In Jerusalem, the US State Department's third highest-ranking diplomat insisted on Thursday that the new sanctions resolution against Iran would be "punitive."

"This is a punitive resolution. I say this because I saw some comments yesterday from Moscow that it wasn't. It is," said Nicholas Burns, the US outgoing under secretary of state for political affairs, after talks with Israeli officials.

He was responding to comments by Russian Foreign Minister Sergei Lavrov suggesting that the text agreed in Berlin Tuesday does not foresee fresh sanctions and envisages direct talks with Tehran that would include the United States.

"This resolution builds on the last two resolutions in many of the same categories," Burns said, mentioning a travel ban on certain Iranian officials, freezing of assets of some institutions and a ban on exports of dual-use items.

He said a draft could be submitted to the full Council on Thursday or Friday, but would probably need a few weeks of discussion before it can be brought to a vote.

"We are confident that it will pass, we know it is the right step. Iran is flagrantly out of compliance with its Security Council obligations," Burns said.

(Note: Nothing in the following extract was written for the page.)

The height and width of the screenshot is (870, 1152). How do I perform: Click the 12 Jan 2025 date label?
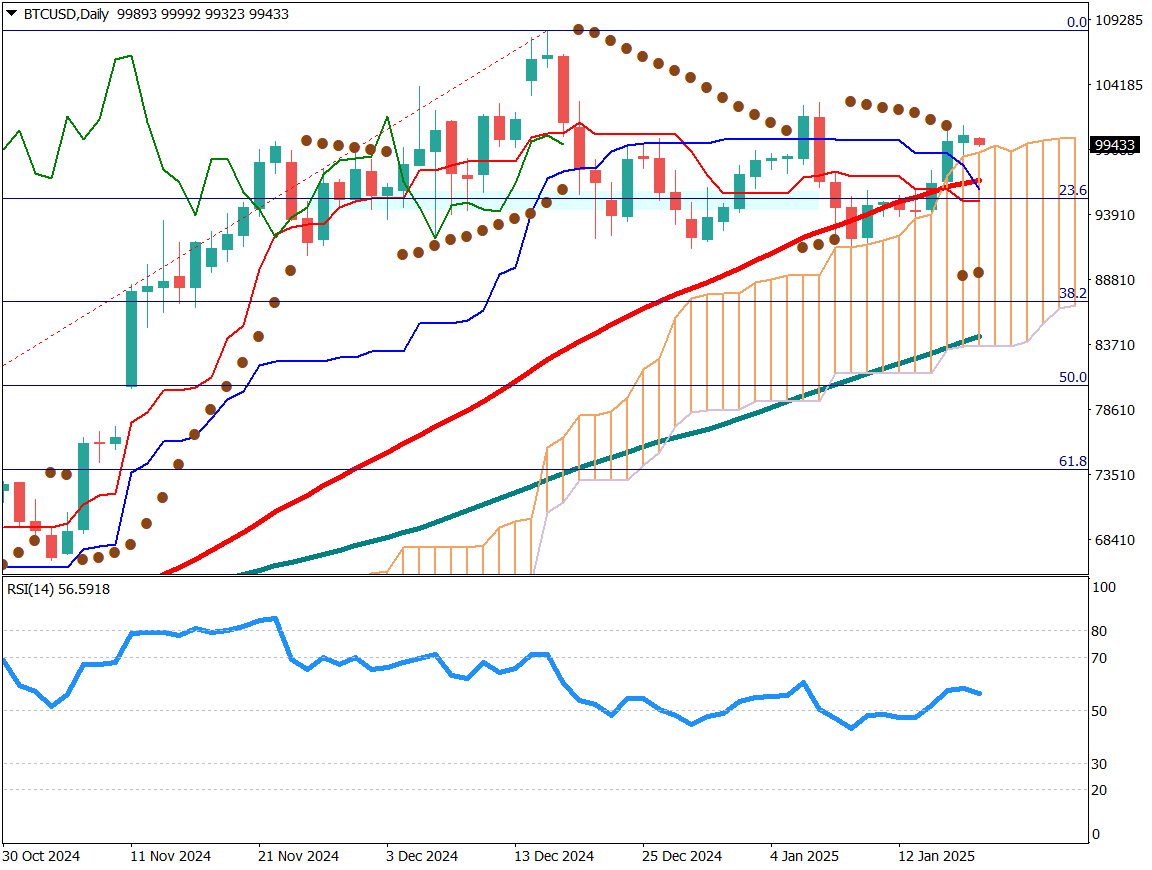point(936,857)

On Wednesday, Iran dismissed as illegal and ineffective the threat of new UN sanctions and said it would clear up any remaining questions about its nuclear programme in talks with the Vienna-based UN watchdog agency.

After the head of the UN atomic watchdog agency, Mohamed El Baradei, visited Tehran in mid-January, Iran agreed to clear up all outstanding issues about its atomic drive within four weeks.

Diplomats now indicate that the grace period could stretch to six weeks.

China and Russia, which have lucrative trade and energy ties with the Islamic republic, have been reluctant to back tougher punitive measures.

The US administration's own intelligence on Iran has made it difficult to convince Beijing and Moscow that Tehran deserves biting sanctions.

A National Intelligence Estimate, the consensus view of 16 US spy agencies, released in early December reported that Iran abandoned its nuclear weapons programme in 2003, a conclusion that undermined President George W. Bush's warnings about the Iranian threat.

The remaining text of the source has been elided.